--- GESTELLTE AUFGABE A ---
Kannst du in der Auflistung die Zeilen beginnend bei der mit „Click Existing (Conversion)“ und endend bei der mit „Looking at the“ erneut ausgeben und dabei „terminal“ gegen „console“ austauschen, ohne sonst etwas zu ändern? Die Bilder lässt du in der Antwort weg.
=== GEZEIGTER TEXT ===
Kündigung auch bei Bagatellschäden

Als Beispiel nennt Peter Grieble von der Verbraucherzentrale Baden-Württemberg einen Häuslebesitzer, der nach einem Gewitter einen Schaden von 180 Euro bei seiner Versicherung meldete. Prompt flatterte ihm die Kündigung des Versicherers ins Haus. Da spielten auch die 40 schadenfreien Jahre zuvor keine Rolle mehr, die der Verbraucher bereits bei dem Anbieter versichert gewesen sei.

Kein Einzelfall, wie Grieble erläutert. „Das ist etwas, was wir in der letzten Zeit von immer mehr Versicherten in immer häufigeren Fällen sehen, dass zum einen in einem Schadenfall außerordentlich gekündigt wird. Das darf Versicherer. Das dürfen auch die Versicherungsnehmer. Aber eben auch, dass Versicherungen zunehmend ordentlich kündigen.“ Genaue Zahlen nennt Grieble für seine Behauptung nicht.

Neuer Schutz ist schwer zu finden

Häufig sind Wohngebäude- und Elementarschadensversicherungen auf ein Jahr abgeschlossen und verlängern sich danach automatisch – nur eben dann nicht, wenn die Versicherung kündigt. Doch hat ein Hausbesitzer erst einmal seinen blauen Brief bekommen, dann ist es schwer, einen neuen Schutz zu finden.
===
--- GESTELLTE AUFGABE B ---
Wie hoch war im Text über Kündigungen bei Bagatellschäden der Schaden, den der Hausbesitzer nach einem Gewitter meldete?
=== DATENSATZ ===
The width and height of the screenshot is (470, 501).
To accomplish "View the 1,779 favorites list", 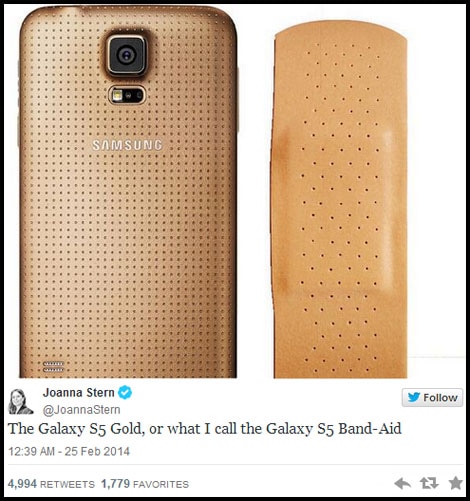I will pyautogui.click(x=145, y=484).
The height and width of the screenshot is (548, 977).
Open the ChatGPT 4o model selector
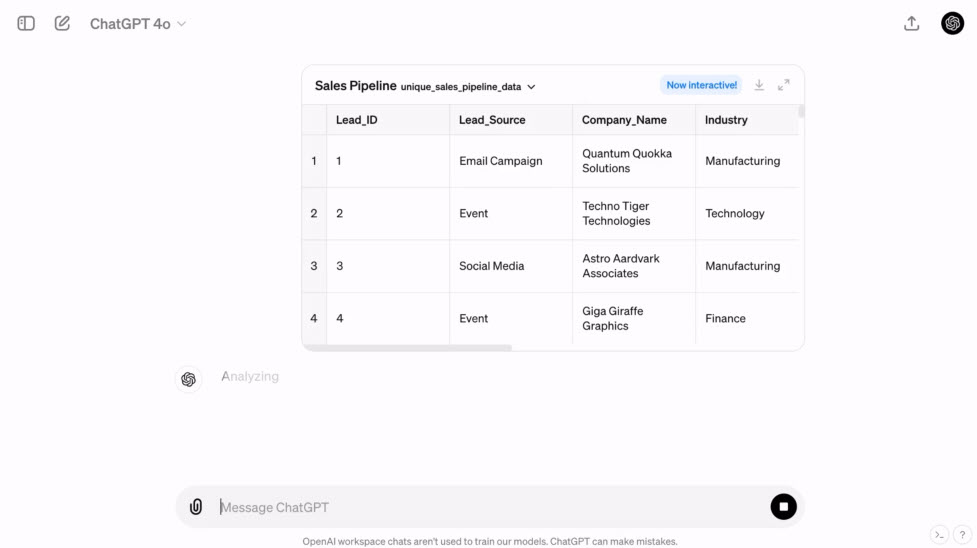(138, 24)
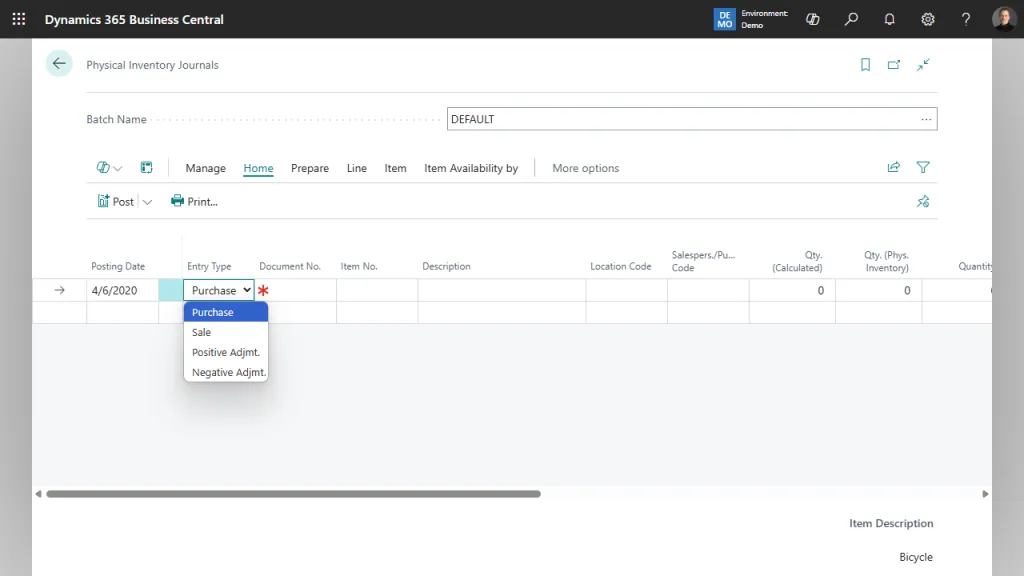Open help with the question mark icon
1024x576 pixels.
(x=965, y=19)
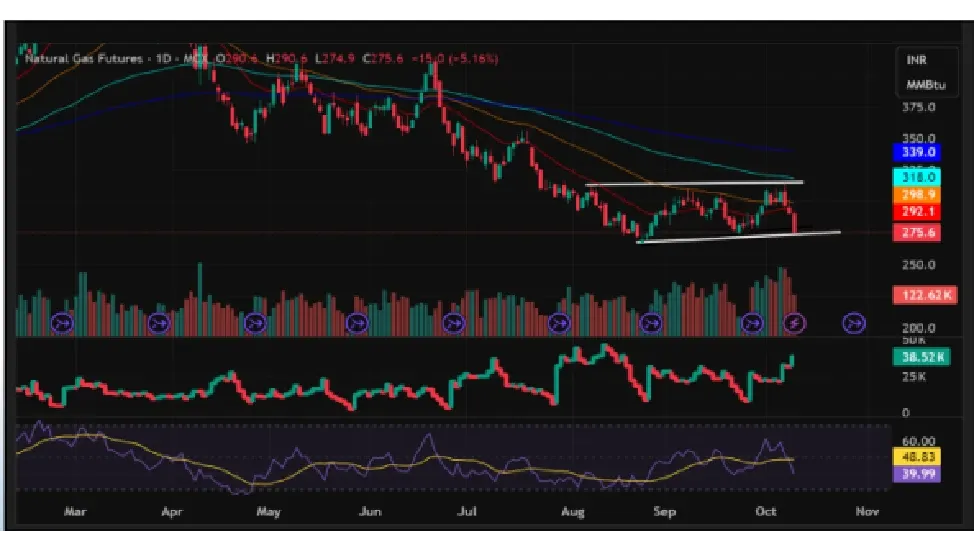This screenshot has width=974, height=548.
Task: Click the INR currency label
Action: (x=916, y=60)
===
=== DATENSATZ ===
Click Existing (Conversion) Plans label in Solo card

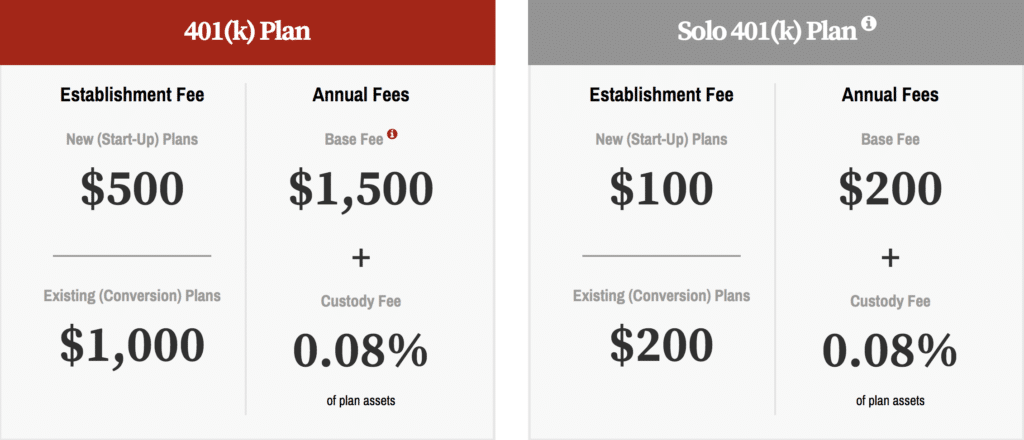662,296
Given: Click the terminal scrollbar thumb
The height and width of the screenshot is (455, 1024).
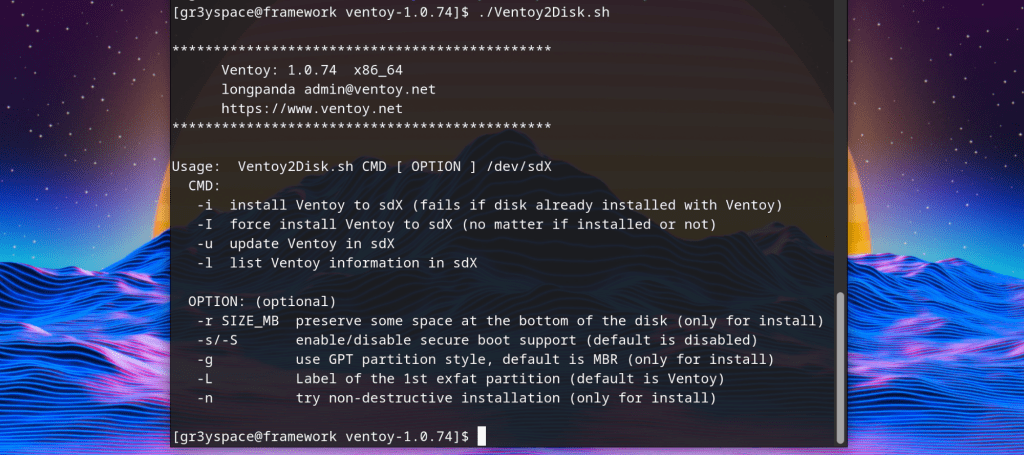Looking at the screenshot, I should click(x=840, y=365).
===
--- FERTIGE ANTWORT A ---
Click Existing (Conversion) Plans label in Solo card

662,296
Given: Click the console scrollbar thumb
The height and width of the screenshot is (455, 1024).
Looking at the screenshot, I should click(x=840, y=365).

--- FERTIGE ANTWORT B ---
180 Euro.